Sans pousser plus loin l’analyse du projet de M. Krantz, on aperçoit comment, entre la combinaison de M. Fallières et la réforme de M. Ricard, il pouvait être accepté comme un compromis. Quoi qu’il en soit, la commission se l’est approprié, — au moins pour la plupart de ses dispositions caractéristiques, — et son auteur, devenu le rapporteur, l’a déposé, au nom de la commission, sur le bureau de la chambre dans la séance du 21 mai[1].

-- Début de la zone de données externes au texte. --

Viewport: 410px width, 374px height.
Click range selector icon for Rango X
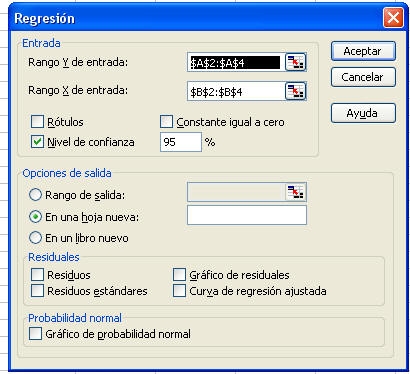tap(296, 91)
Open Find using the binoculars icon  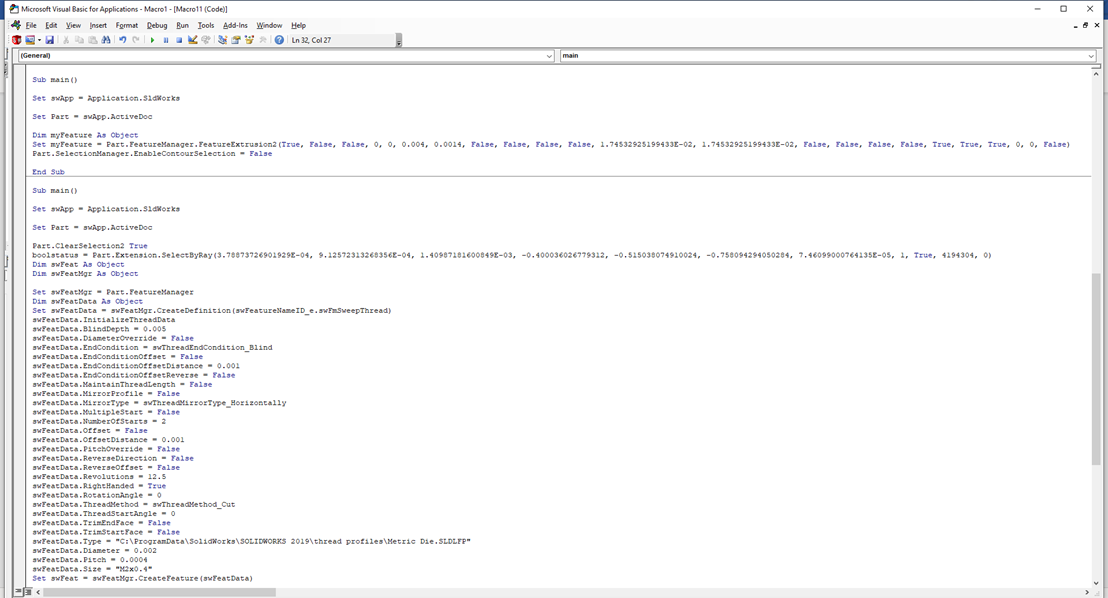pos(107,39)
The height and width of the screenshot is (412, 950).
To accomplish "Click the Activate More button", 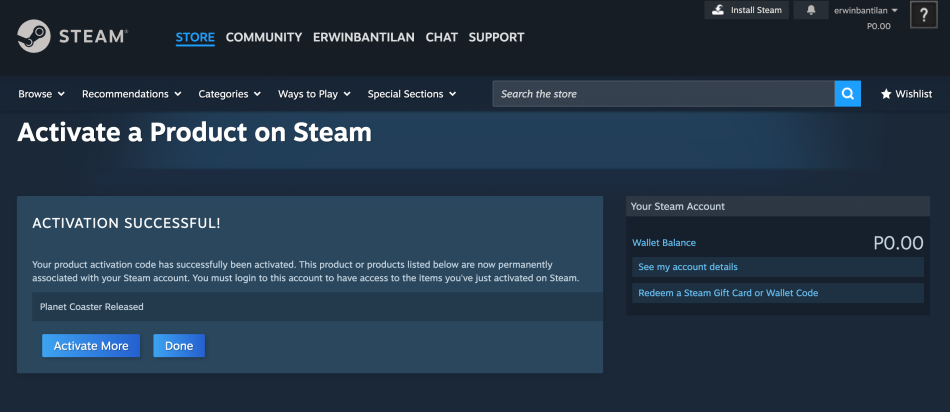I will point(91,346).
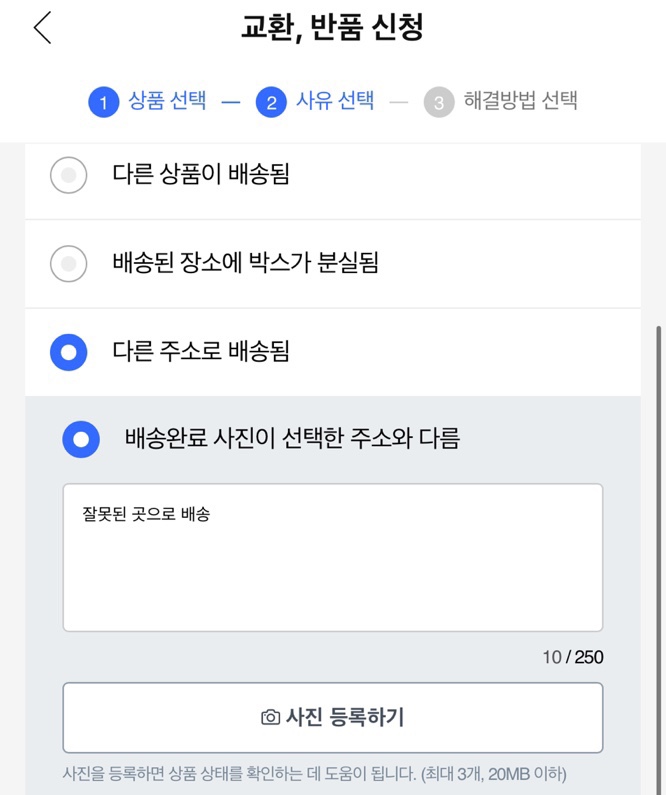The width and height of the screenshot is (666, 795).
Task: Select the '배송완료 사진이 선택한 주소와 다름' radio button
Action: tap(81, 439)
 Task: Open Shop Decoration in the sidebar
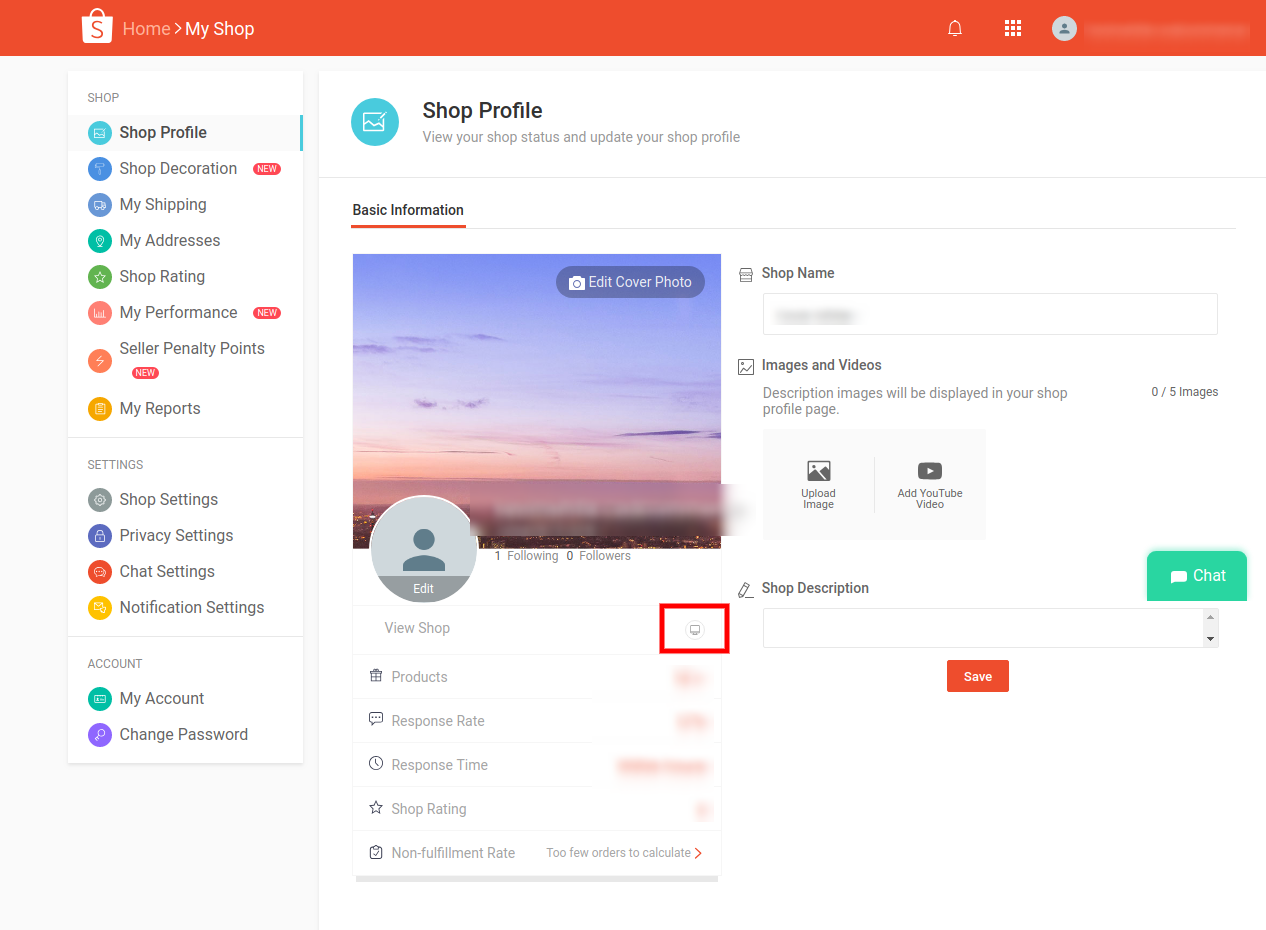point(178,168)
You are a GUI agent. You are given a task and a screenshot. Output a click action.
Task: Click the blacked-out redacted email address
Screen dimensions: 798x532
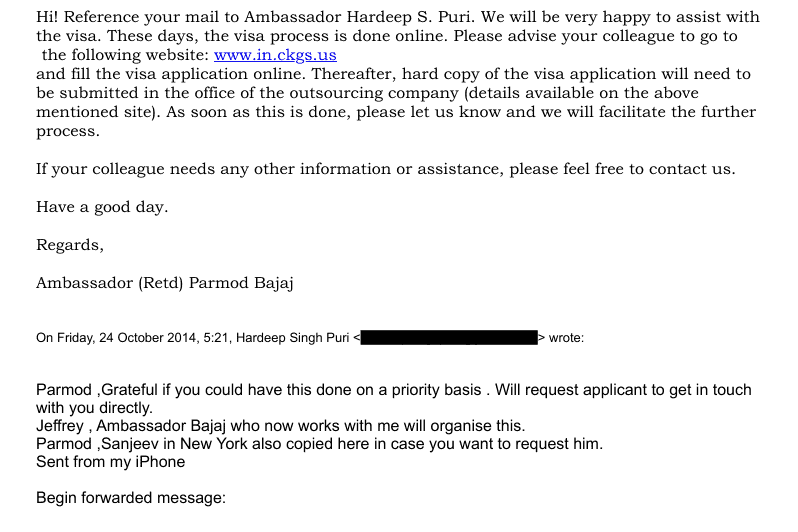coord(449,338)
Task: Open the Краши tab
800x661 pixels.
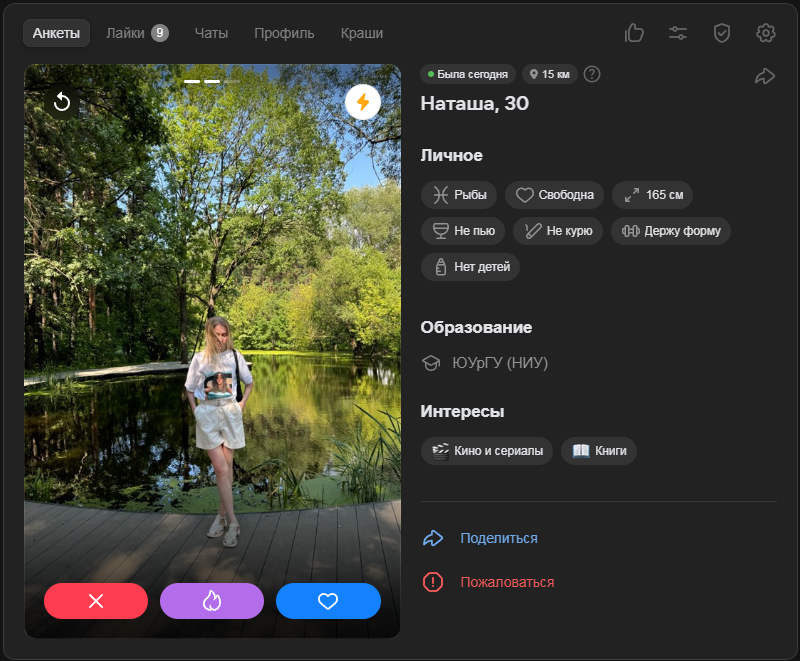Action: [x=361, y=33]
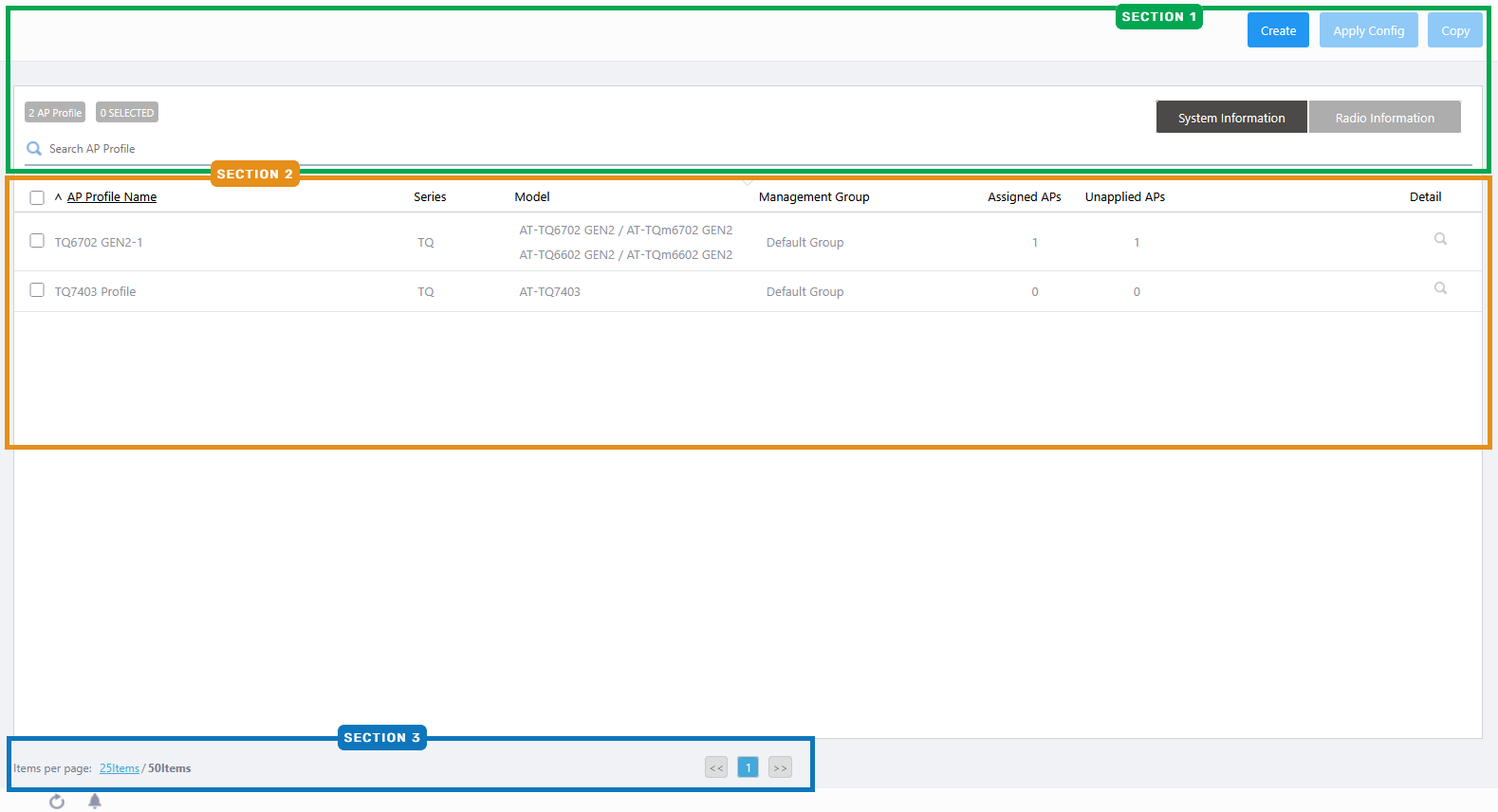Go to next page with >> button
The width and height of the screenshot is (1498, 812).
[780, 767]
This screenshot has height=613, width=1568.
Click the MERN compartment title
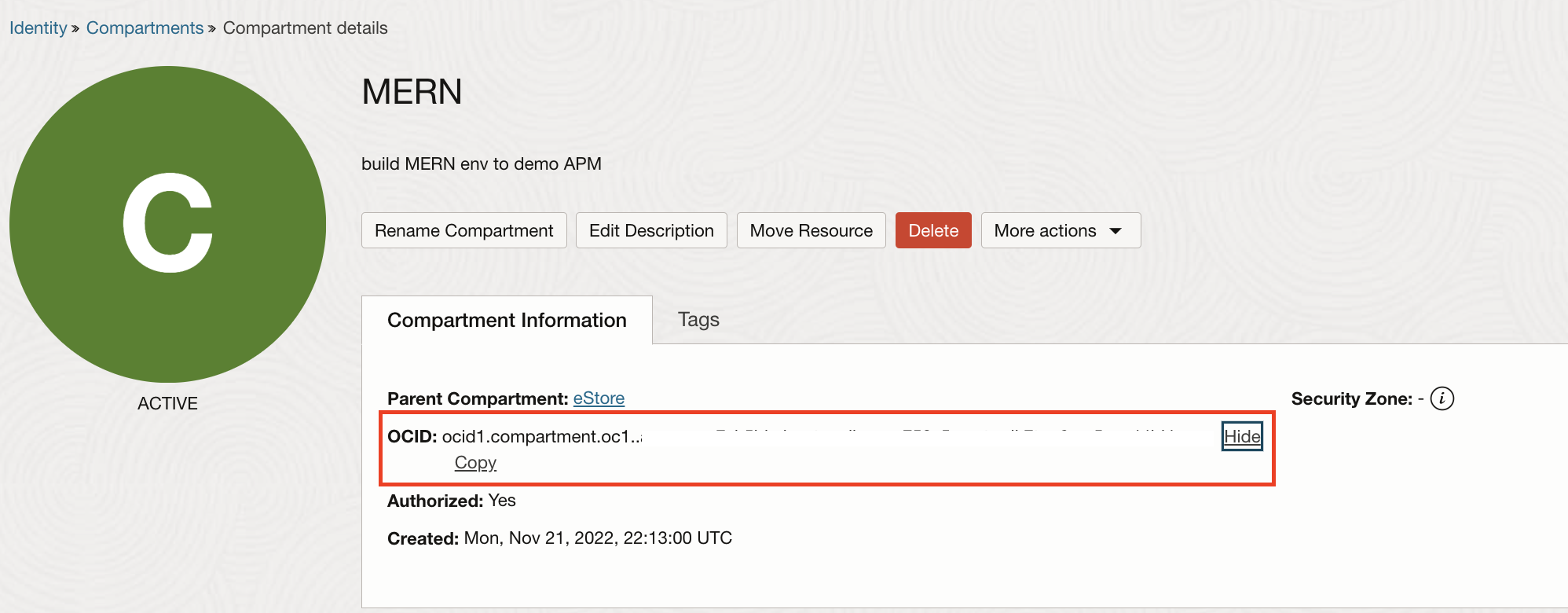(412, 92)
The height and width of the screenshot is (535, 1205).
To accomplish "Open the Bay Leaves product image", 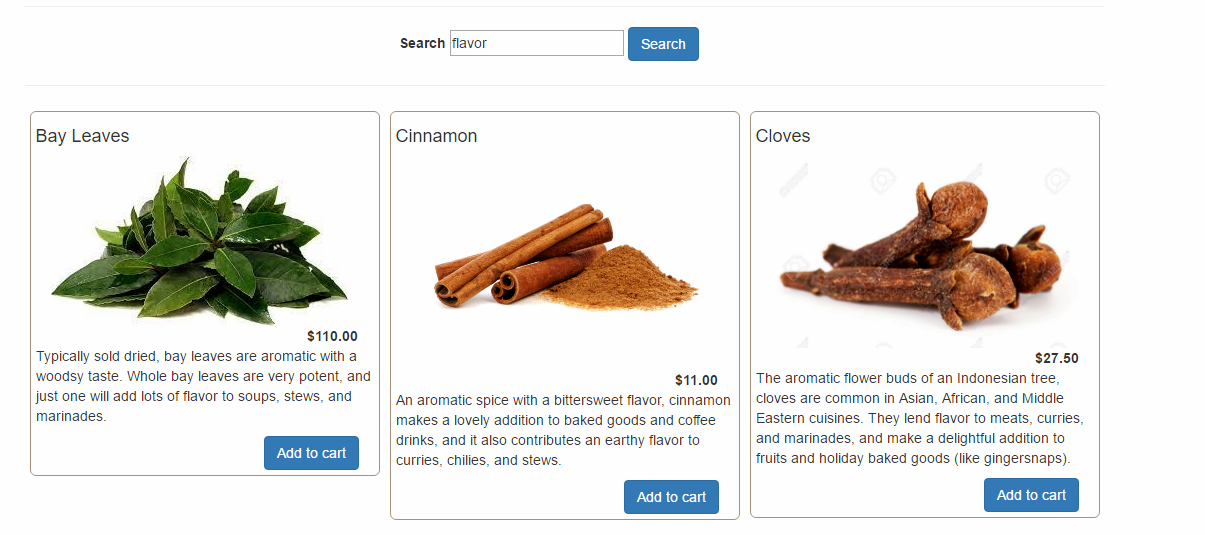I will click(200, 242).
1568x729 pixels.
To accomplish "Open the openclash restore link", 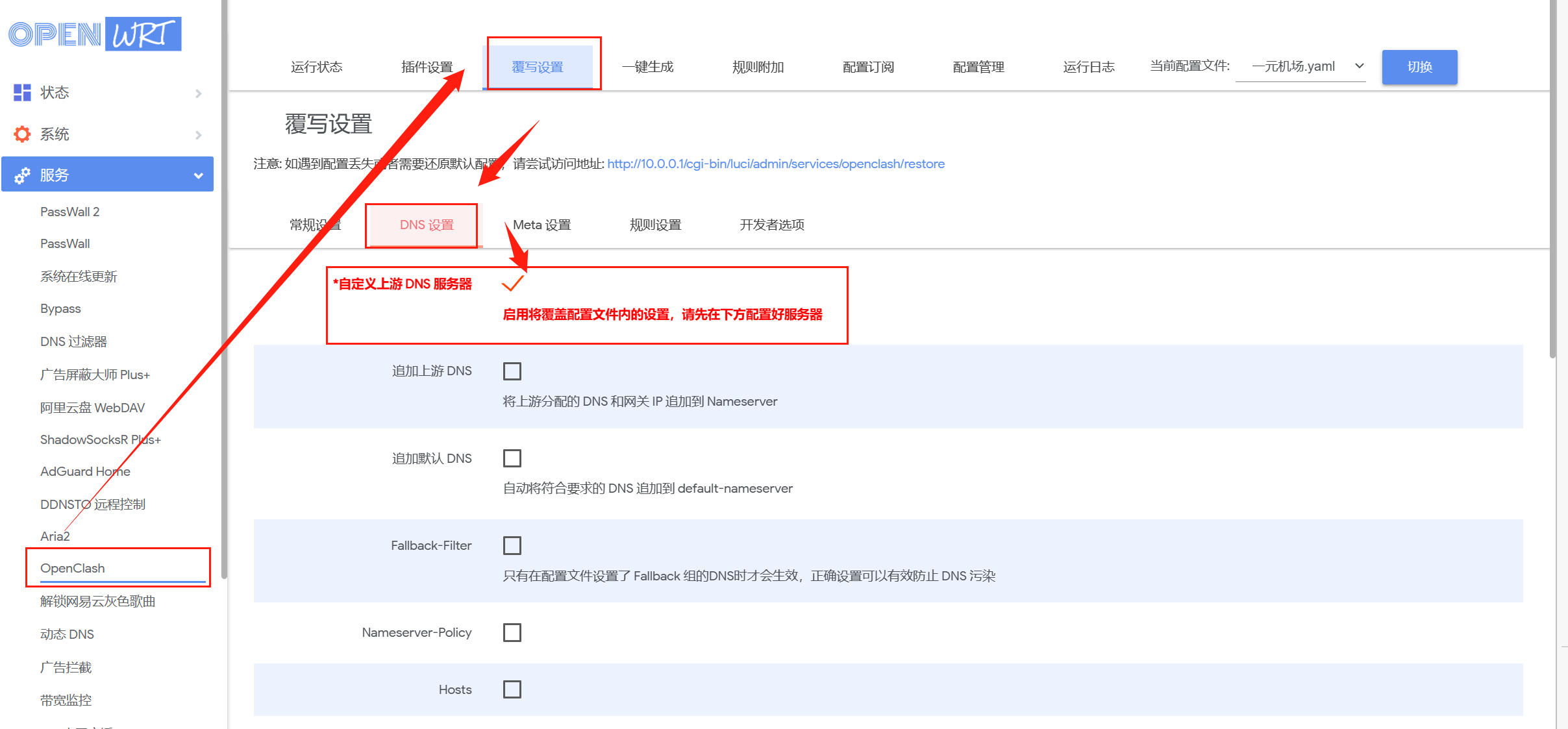I will coord(775,164).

  1. La commission, en adoptant le projet de M. Krantz, y a inséré des dispositions très diverses, dont quelques-unes ont une valeur et une opportunité contestables. Une disposition excellente est celle de l’article 10, empruntée à l’ancienne proposition de M. L. Passy, qui tendait à fixer le délai dans lequel doivent être jugés les recours pour excès de pouvoir. Il s’agit de mettre fin à un abus grave. Lorsqu’un recours pour excès de pouvoir est introduit, la section le communique au ministre intéressé, en indiquant l’époque où les pièces de l’affaire devront être renvoyées. Malheureusement, ce n’est point un délai légal ; nulle sanction s’il est outrepassé ; dès lors, l’administration mise en cause n’en tient compte que s’il lui plaît. Prévoit-elle un échec ? Elle peut laisser dormir le dossier dans ses cartons, et ne le rétablir au greffe que lorsqu’il s’est écoulé un temps assez long pour qu’elle n’ait plus à craindre la décision qui serait rendue contre elle. Cependant, le conseil, dessaisi des pièces, est obligé d’attendre, et on lui fait commettre un véritable déni de justice. — Le projet de la commission contient, d’autre part, une série de dispositions qui ont trait au personnel du conseil d’État. Il en est une que je ne puis passer sous silence : c’est l’article 14, qui fixe une limite d’âge. Cette limite serait soixante-dix ans. Pourquoi soixante-dix ans, alors que les conseillers à la cour de cassation ne sont atteints qu’à soixante-quinze ? C’est, nous dit le rapporteur, que les fonctions de conseiller d’État exigent une plus grande activité ! Voilà sans doute une assertion flatteuse, mais qu’il serait difficile de prouver. Au contraire, il importe de remarquer que, à la cour suprême, ce sont les conseillers qui nécessairement font tous les rapports ; au conseil, les rapporteurs ordinaires sont les maîtres des requêtes et les auditeurs, et je ne sache pas non plus que les affaires de la cour de cassation soient moins délicates et n’exigent pas de même toutes les forces d’un esprit agile. Ce que la commission propose là est une mesure absolument nouvelle. À aucune époque, il n’y a eu une limite d’âge pour les membres du conseil, puisque aussi bien ils sont amovibles, révocables ad nutum, et que la limite d’âge n’a quelque raison d’être que s’il y a inamovibilité. Ce fut, d’ailleurs, l’argument que l’on eut soin d’alléguer, quand, au lendemain du coup d’État, le décret du 1er mars 1852 établit la limite d’âge pour la magistrature assise.